I have learned to dread the month of August. The sticky, swampy heat that blankets Washington, D.C., doesn’t bother me much, nor do I dread the countdown to summer’s end. Like many parents, I’ll trade a stretch of 90-degree weather for the peace, quiet and order of having my children where they belong: in a classroom.
Every day in August, my son Blake, 12, suits up in pads, helmet and mouthguard for football practice in his 115-pound division in our local tackle league. It’s his third year in the league, and his first playing slot back on offense and defensive end for the team. Weekly scrimmages have started, game films are being watched and studied, and updated copies of the head coach’s playbook arrive in my email inbox on the regular.
To be clear, I’m not a fan of Blake playing tackle football. His father (my ex-husband) and I argue about it every year — before, during and after the season. The risks for kids getting hurt are too great, I say, especially as they get older and play against bigger, faster and meaner opponents. My ex and I agree that the data about chronic traumatic encephalopathy (also known as CTE, a degenerative brain disease found in athletes, military veterans and others with repetitive brain trauma) and neurological injuries in professional players are horrific. Recent findings by Boston University are terrifying: CTE was found in the brains of nearly all of the deceased professional football players studied. More and more professional football players, as well as athletes in other sports, are now refusing to let their own children play tackle.
Yet, despite weeks of arguing, pleading and attempts at bribery, I gave in. I’m once again on board the tackle train. Why? Because Blake loves the game and wants to play. And my ex makes a valid point that the game of football has changed since we were kids. He says it’s being taught differently, and measures are in place to avoid excessive hitting, especially during practice.
Still, my elder son, Cole, went on the record years ago about hating tackle, much to the dismay of every football coach we’ve ever met. Cole is a 6-foot-5, 190-pound bruiser at age 14, but he’s made no bones about not liking the violent contact required by the sport. Good to know, my G. Because if you hate hitting or being hit, football cannot be your thing.
The problem is that there are few sports that can guarantee a zero risk of injury, including gymnastics, cheerleading (it apparently ranks very high in catastrophic sports injuries), baseball, lacrosse and soccer. Just this past season, two of Blake’s AAU basketball teammates got concussions after diving for loose balls and hitting their heads on the hard court. That’s one more than his football team suffered all last year. Head injuries happen in sports, obviously. One friend’s 16-year-old soccer-obsessed son got a concussion from a header during a game. Doctors eventually inserted a permanent metal rod into his right arm after two bad breaks from rough play. Another friend’s son played rugby at Middlebury College; his on-field concussion was severe enough that he has since quit the sport for good.
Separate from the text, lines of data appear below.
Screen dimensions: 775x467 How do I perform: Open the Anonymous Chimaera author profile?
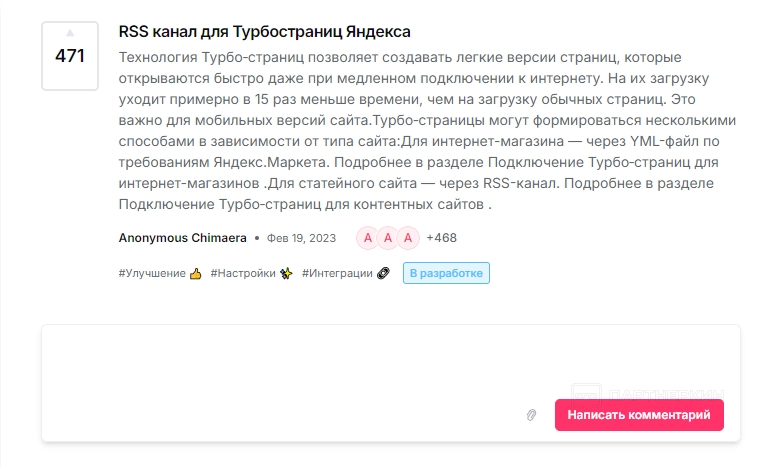pyautogui.click(x=183, y=238)
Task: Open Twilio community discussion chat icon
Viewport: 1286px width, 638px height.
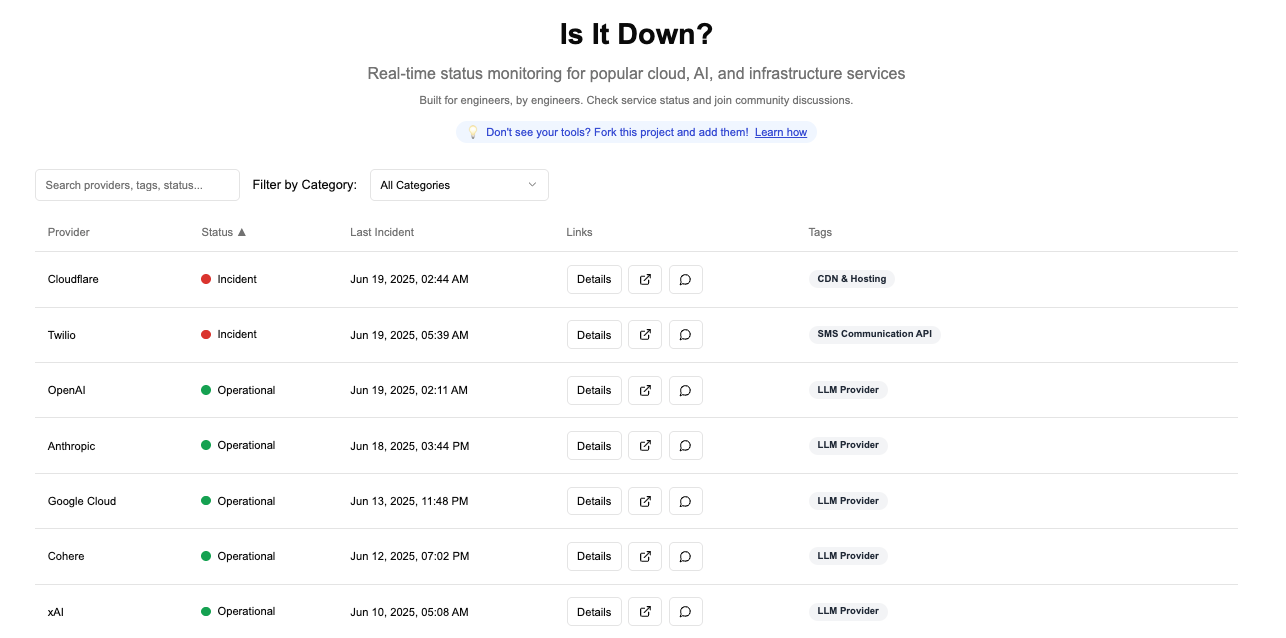Action: (685, 335)
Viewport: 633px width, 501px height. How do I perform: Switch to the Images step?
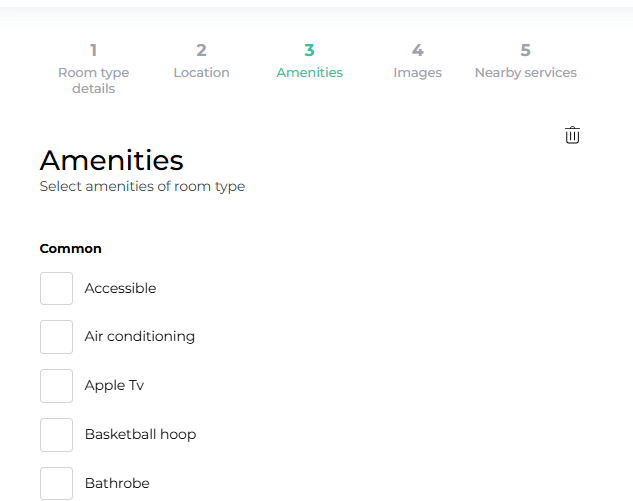click(417, 72)
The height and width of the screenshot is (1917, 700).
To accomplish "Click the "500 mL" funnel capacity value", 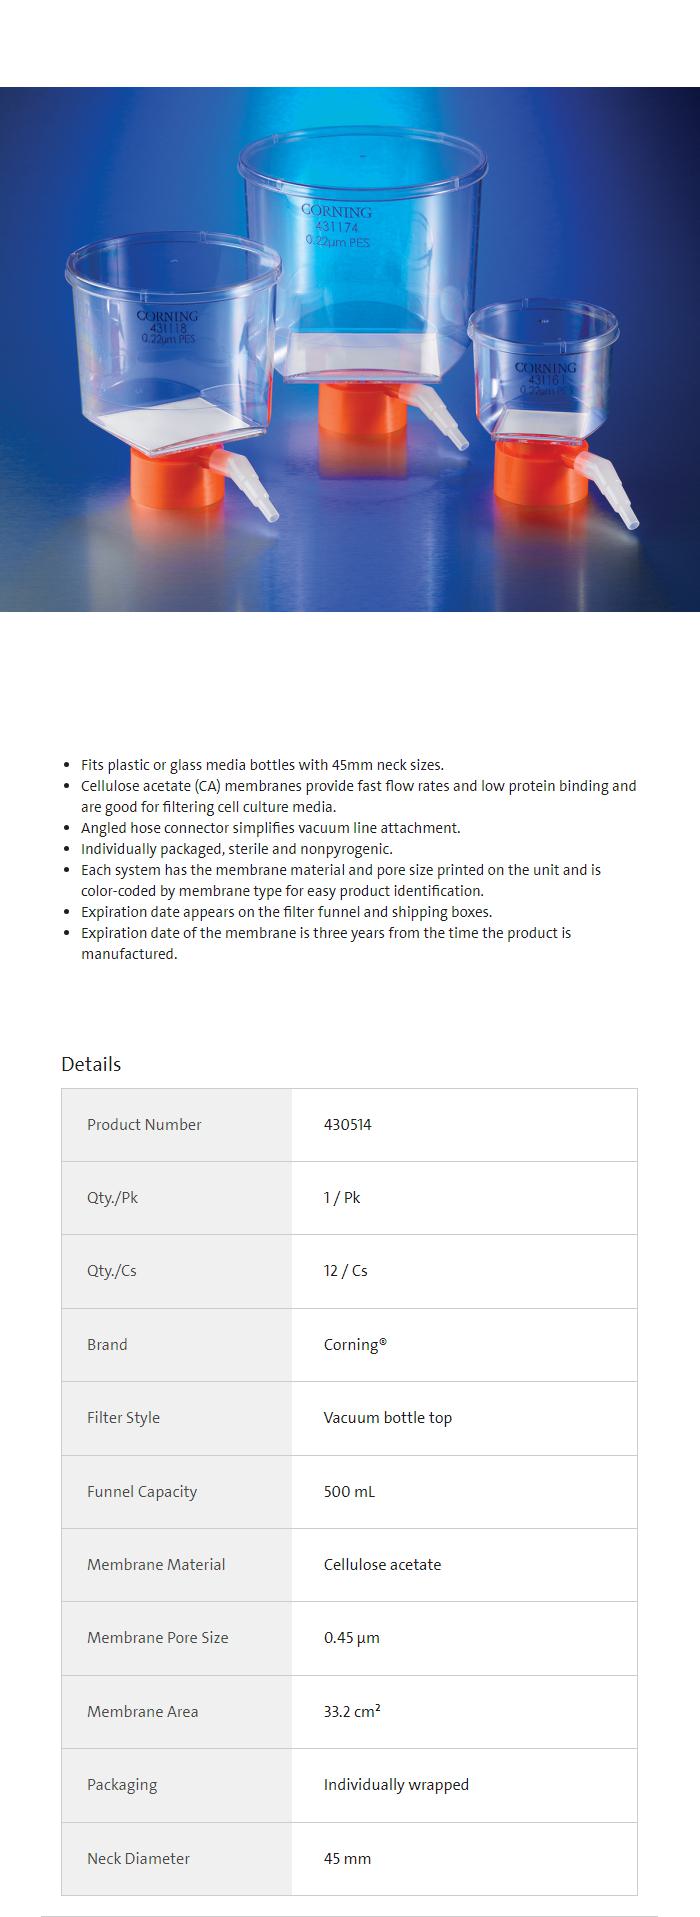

But while Mama has been seated on the sidelines for the past two seasons chasing a Xanax with peppermint latte, football has been teaching Blake valuable skills. He’s learned about teamwork, pushing through emotional pain, being a gracious loser and sticking together with colleagues through adversity. He has respect for the trustworthy older men who are coaches and assistant coaches. As an African-American woman, my concerns for my black sons can be overwhelming. Having additional adult role models in my “village” helps ease my anxiety (somewhat) about the risks to teenage boys, including racial strife, unethical police and judicial officers, and the high rates of drug use among black youth.
Another upside to letting the lad play tackle football? What he’s not doing. The hours that Blake spends on the field at games and practice are hours away from a television and cable TV, wireless devices and social media.
Talking to Blake about getting injured while playing football turned out to be a great opportunity to discuss things we often take for granted, such as good health and true sportsmanship. Seeing a whole team take a knee on the field when a player is hurt can be profoundly touching. It’s the type of kind, empathetic gesture I wish happened in many other areas of our daily lives.
But I don’t need a list of excuses to let my kid play football. I’m not a head-in-the-sand kind of mother. I balance worry with being the kind of parent who is mindful and encouraging. At least until next summer when the battle begins again. Maybe that’s the summer Mama wins.